Comment vivre quand on a cancer ? Est-ce que cette maladie change le sens de la vie ? Retour ce matin sur le livre de Ruwen Ogien : Mes mille et une nuits, paru chez Albin Michel.

Sortir du dolorisme : le cancer n'a pas de sens
Sortir du dolorisme : le cancer n'a pas de sens © Getty / Peathegee Inc

Dans son dernier livre, intitulé Mes mille et une nuits, le philosophe Ruwen Ogien décrit son rapport à ce cancer qui envahit sa vie. C'est un livre grave mais léger aussi puisque il y est question de la maladie comme comédie et que l’humour y est très sérieusement présenté comme une arme nécessaire contre la maladie. 

Mais le principal mérite de ce livre, c’est de nous rendre plus libre

Et de rendre les malades plus libres. Pourquoi ? Parce qu’il nous libère de l’idée selon laquelle la maladie, la maladie  incurable ou mortelle est une épreuve dont il faudrait être à la hauteur pour en comprendre le sens.  Ruwen Ogien dénonce en effet ce qu’il appelle le dolorisme.  

Le dolorisme, c’est l’idée selon laquelle la souffrance et la maladie ont un sens - "ce qui ne tue pas rend plus fort" -  sont des épreuves que nous devons vivre et traverser pour finir par nous trouver. C’est l’idée que l’on peut tirer le meilleur du pire…. 

Pour Ogien, cette idée de dolorisme est insupportable

Il commence par la réfuter de manière argumentée en professionnel de la philosophie qu’il est et puis à mesure que la maladie progresse, c’est en décrivant simplement « le métier de malade » et la comédie qu’il implique qu’il continue sa réfutation.  

Au fond ce que nous dit Ogien, c’est que la maladie n’a aucun sens. Et c’est comme cela que nous devons la vivre, dans son non-sens total, parce que c’est la seule manière de lui faire vraiment face, de ne pas la surestimer et de tenter de lui résister. Certes la maladie en général et le cancer en particulier sont des expériences existentielles, mais ce ne sont  pas des épreuves au travers desquelles nous allons mesurer notre valeur ou notre courage.

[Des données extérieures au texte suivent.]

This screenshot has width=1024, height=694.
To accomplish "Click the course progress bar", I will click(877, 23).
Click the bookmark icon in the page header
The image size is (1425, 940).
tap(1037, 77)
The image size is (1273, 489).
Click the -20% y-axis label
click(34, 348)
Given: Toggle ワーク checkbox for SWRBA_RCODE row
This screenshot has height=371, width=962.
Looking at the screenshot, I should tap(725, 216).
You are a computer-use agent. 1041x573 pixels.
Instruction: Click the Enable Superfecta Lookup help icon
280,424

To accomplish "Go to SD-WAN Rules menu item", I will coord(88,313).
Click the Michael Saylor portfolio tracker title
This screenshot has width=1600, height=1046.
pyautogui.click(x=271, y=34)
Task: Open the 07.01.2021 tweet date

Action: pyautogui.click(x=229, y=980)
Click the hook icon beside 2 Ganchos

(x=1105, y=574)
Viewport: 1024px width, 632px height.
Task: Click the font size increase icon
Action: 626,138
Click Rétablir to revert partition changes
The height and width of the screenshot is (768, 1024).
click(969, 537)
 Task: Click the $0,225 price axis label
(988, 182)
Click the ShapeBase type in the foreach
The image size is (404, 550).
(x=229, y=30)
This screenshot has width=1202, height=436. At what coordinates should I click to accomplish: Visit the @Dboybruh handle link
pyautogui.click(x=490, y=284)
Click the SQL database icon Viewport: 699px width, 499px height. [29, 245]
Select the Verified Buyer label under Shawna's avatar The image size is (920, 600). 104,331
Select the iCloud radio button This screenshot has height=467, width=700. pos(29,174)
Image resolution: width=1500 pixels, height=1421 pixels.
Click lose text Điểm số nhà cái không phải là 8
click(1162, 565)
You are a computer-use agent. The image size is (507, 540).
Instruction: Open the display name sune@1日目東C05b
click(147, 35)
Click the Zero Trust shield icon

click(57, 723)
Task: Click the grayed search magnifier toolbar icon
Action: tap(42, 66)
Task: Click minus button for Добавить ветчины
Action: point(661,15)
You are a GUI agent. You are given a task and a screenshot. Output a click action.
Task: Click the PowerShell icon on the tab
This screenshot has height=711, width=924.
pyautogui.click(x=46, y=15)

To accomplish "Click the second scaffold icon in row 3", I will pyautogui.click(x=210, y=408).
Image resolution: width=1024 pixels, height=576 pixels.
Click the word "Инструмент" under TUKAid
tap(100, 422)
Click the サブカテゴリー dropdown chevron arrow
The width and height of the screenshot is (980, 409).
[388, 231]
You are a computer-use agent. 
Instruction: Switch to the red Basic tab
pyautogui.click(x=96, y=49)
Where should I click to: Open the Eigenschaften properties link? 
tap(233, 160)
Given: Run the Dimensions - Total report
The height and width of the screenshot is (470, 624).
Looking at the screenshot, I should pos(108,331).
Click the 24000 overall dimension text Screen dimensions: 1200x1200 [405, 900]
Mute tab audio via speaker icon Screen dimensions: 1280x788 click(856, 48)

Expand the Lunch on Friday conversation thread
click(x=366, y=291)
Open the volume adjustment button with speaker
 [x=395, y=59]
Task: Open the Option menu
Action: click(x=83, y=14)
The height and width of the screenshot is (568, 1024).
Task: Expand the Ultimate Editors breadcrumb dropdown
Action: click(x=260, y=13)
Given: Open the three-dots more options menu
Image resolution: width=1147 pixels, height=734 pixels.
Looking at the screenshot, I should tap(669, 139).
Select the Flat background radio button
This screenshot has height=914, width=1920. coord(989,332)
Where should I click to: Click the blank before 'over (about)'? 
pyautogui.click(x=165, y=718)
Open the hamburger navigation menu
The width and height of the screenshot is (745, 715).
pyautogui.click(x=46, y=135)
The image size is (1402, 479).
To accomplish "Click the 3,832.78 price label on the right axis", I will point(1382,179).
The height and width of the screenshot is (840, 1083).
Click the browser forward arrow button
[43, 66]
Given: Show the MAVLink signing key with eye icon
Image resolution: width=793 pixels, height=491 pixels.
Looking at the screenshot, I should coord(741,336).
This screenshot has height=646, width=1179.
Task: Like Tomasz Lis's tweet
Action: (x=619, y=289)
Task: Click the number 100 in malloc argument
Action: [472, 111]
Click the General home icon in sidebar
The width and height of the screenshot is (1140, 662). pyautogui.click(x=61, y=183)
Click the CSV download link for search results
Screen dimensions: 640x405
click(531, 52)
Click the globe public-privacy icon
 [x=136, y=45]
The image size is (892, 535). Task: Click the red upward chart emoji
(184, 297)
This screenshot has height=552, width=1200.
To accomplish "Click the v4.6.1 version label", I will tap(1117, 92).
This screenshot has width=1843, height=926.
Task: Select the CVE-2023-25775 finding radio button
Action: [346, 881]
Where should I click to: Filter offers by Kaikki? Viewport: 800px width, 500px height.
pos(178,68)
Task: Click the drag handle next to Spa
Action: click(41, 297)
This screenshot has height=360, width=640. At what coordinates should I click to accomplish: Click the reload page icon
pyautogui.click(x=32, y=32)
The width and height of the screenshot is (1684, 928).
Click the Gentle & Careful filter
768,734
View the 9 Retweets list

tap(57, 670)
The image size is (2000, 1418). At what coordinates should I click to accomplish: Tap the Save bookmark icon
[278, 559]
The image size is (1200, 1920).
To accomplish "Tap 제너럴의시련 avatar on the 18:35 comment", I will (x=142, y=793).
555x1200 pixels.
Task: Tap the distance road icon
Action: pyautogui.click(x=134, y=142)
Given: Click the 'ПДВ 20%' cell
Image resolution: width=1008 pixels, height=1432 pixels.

Le cancer est un fait, un terrible fait

Un drame mais que nous pouvons aussi vivre sur le mode de la comédie. Comme une certaine manière de la mettre déjà un peu à distance de soi. Et cette distance est importante: parce que dans cette distance là, nous pouvons retrouver de la vie, nous pouvons, malgré tout, continuer à vivre.  

Et cela est d’autant plus fort et d’autant plus vrai quand ce sont des enfants ou des jeunes gens qui sont malades. Le message de Ruwen Ogien est d’autant plus libérateur pour eux, parce qu’il les invite à ne pas se vivre que comme malades, à ne pas réduire leur identité à la maladie. 

Telle est au fond la proposition de ce livre : penser la maladie, non pas pour lui trouver du sens, mais pour la mettre à distance. Et dans cette distance continuer de faire exister la personnes que l’on est, avec ses questions, ses peurs, ses questions mais aussi avec ses joies et ses rêves. Platon disait que philosopher c’était apprendre à mourir, avec Ogien, philosopher quand on est malade, c’est au contraire apprendre à vivre!